Last year, Sam Altman invited author Dave Eggers to give a talk to around 200 OpenAI staff members. Eggers, who has written countless novels and screenplays, launched the literary magazine McSweeney's, and founded multiple schools and nonprofits supporting writers and the arts, was given a platform inside the company's offices. Rather than offering the industry tips one might expect from someone with his track record of success across multiple fields, Eggers used the opportunity to deliver a sharp critique of ChatGPT's impact on education.
According to the Financial Times, Eggers told the staff: "The effect of ChatGPT on educators' lives is catastrophic.

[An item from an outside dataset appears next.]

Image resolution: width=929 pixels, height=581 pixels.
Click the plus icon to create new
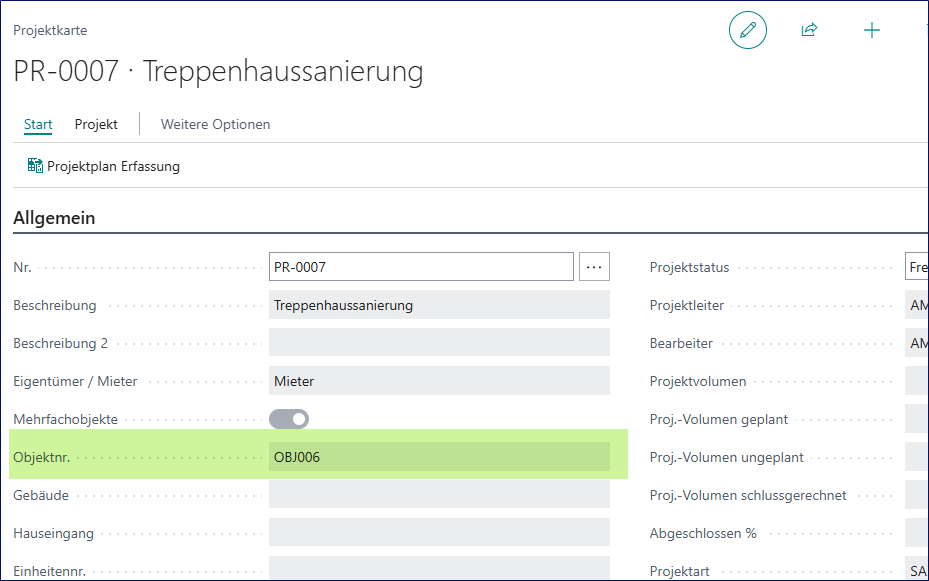coord(872,31)
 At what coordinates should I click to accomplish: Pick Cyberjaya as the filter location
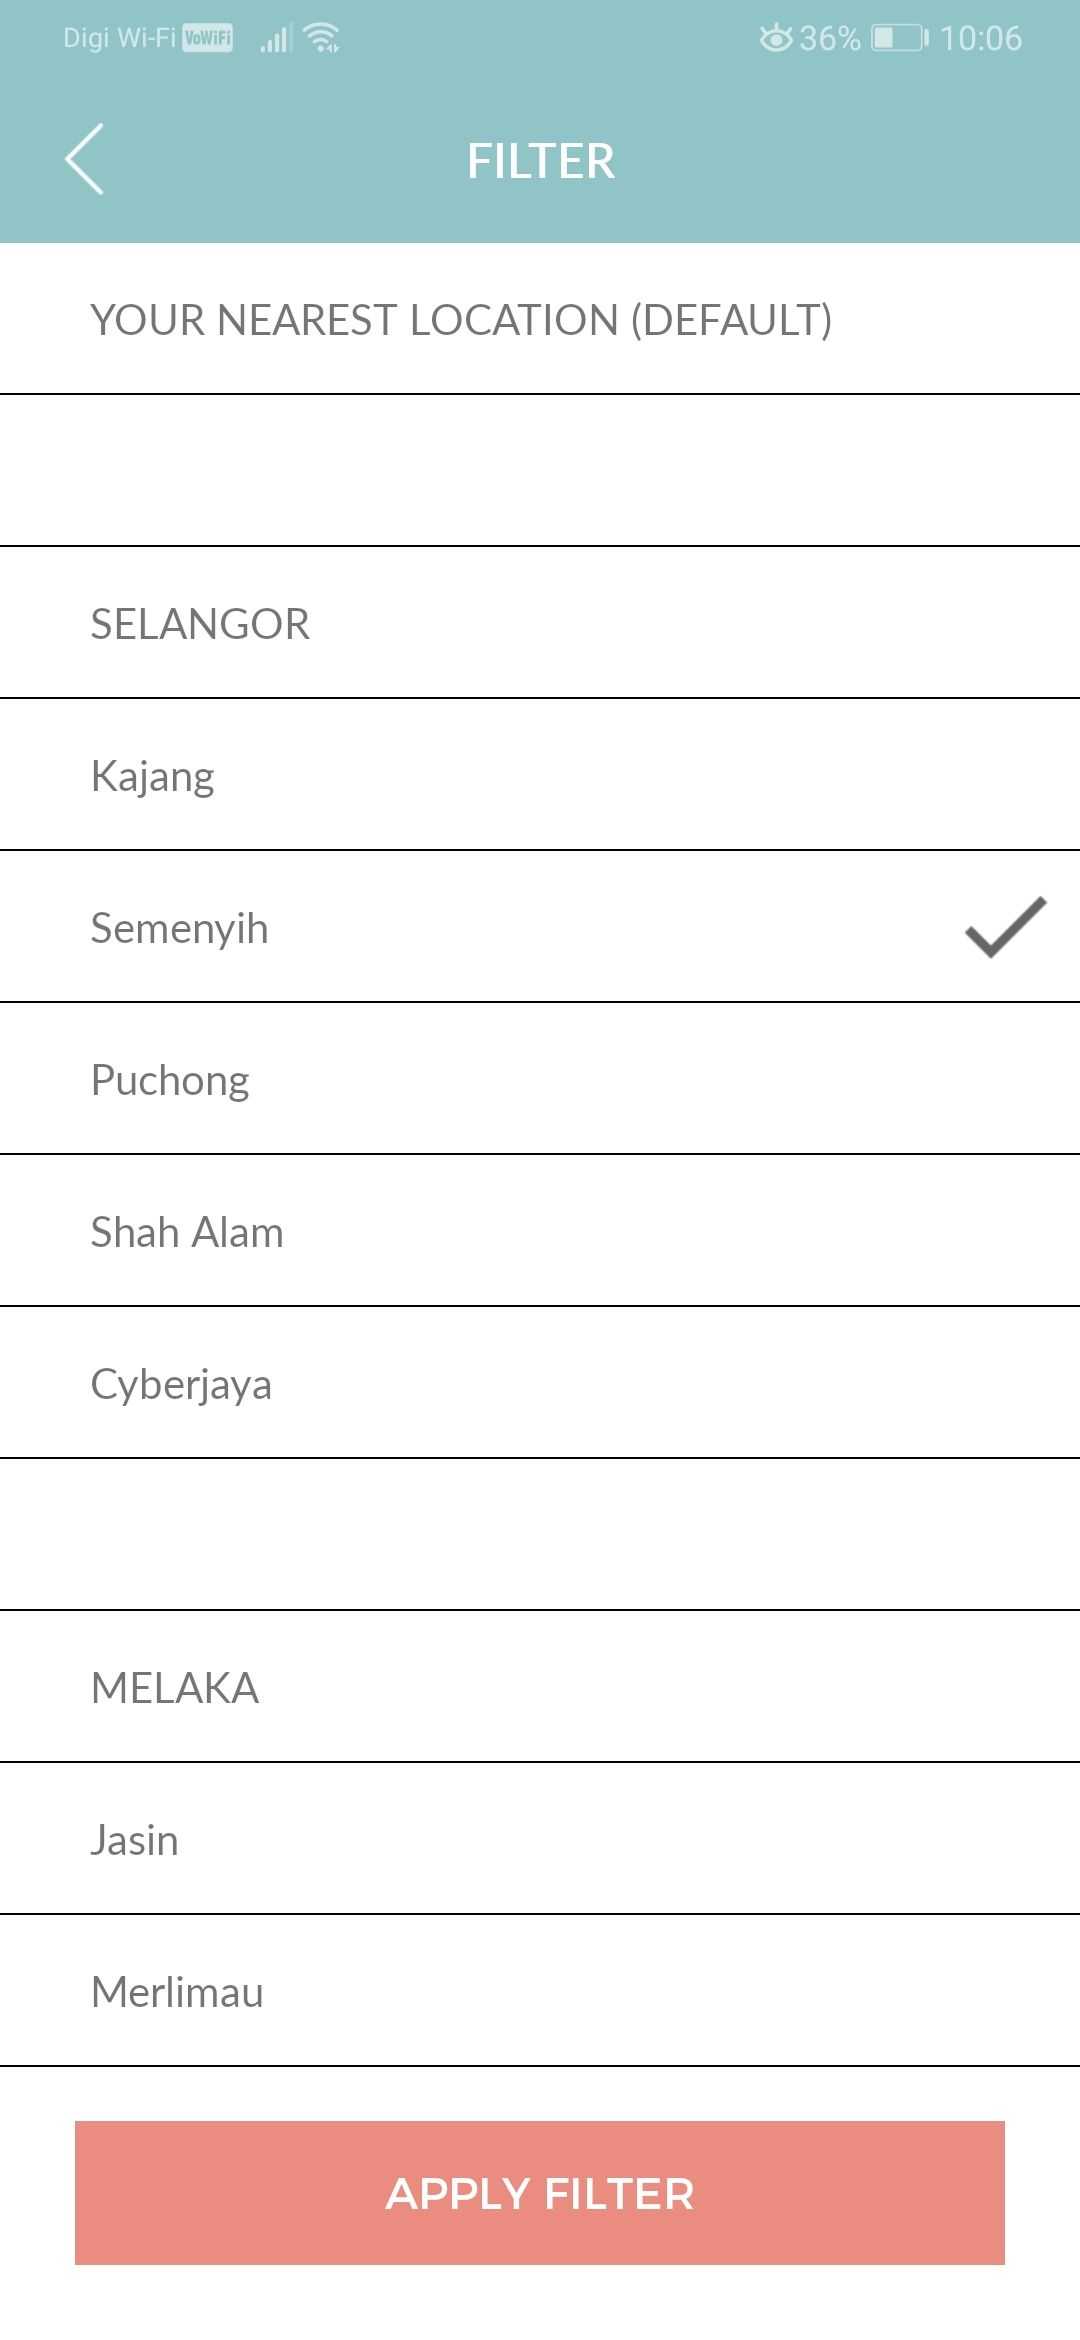tap(181, 1384)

Whether you intended to do it or not, you've made every teacher's life infinitely more difficult than it was two years ago." He then escalated to the human cost, focusing on writing education in particular. "If students are using it to compose, which is the biggest tragedy of all, they'll never learn to write. And their voice is stolen from them. They'll never have the ability to say their truth and tell their own story. And that's silencing an entire generation or two."
Eggers' willingness to deploy such forceful language inside OpenAI is consistent with his long-standing skepticism of the tech industry. His best-selling novel The Circle offers a scathing fictional critique of Big Tech, and he has previously called AI-generated writing "pastiche nonsense." The invitation from Altman suggests the OpenAI CEO either anticipated this criticism or deemed it important for staff to hear directly from a prominent critic of both AI and the technology industry more broadly.
Dave Eggers' remarks represent a notable moment of direct confrontation between a respected literary figure and an AI company leadership, delivered from inside OpenAI's own offices. The invitation itself—reportedly from Sam Altman—suggests the CEO may have anticipated or welcomed the critical perspective, or at least believed it valuable for staff to hear. Eggers' credibility in this space is substantial: beyond his novelistic output, he has invested in institutions designed to preserve and support writers' voices and the craft of writing itself through his nonprofit work.
The specific concern Eggers articulates—that students using ChatGPT to compose will lose the opportunity to develop their own writing voice—reflects a broader anxiety among educators about AI's role in skill development. His framing positions the issue not as a matter of plagiarism or academic integrity alone, but as a loss of individual voice and self-expression, which connects to his lifelong work in supporting creative writing. The characterization of this outcome as "silencing an entire generation" is notably intense language delivered to the people building the system, suggesting Eggers saw the moment as an opportunity to lodge a substantive challenge rather than offer praise for innovation.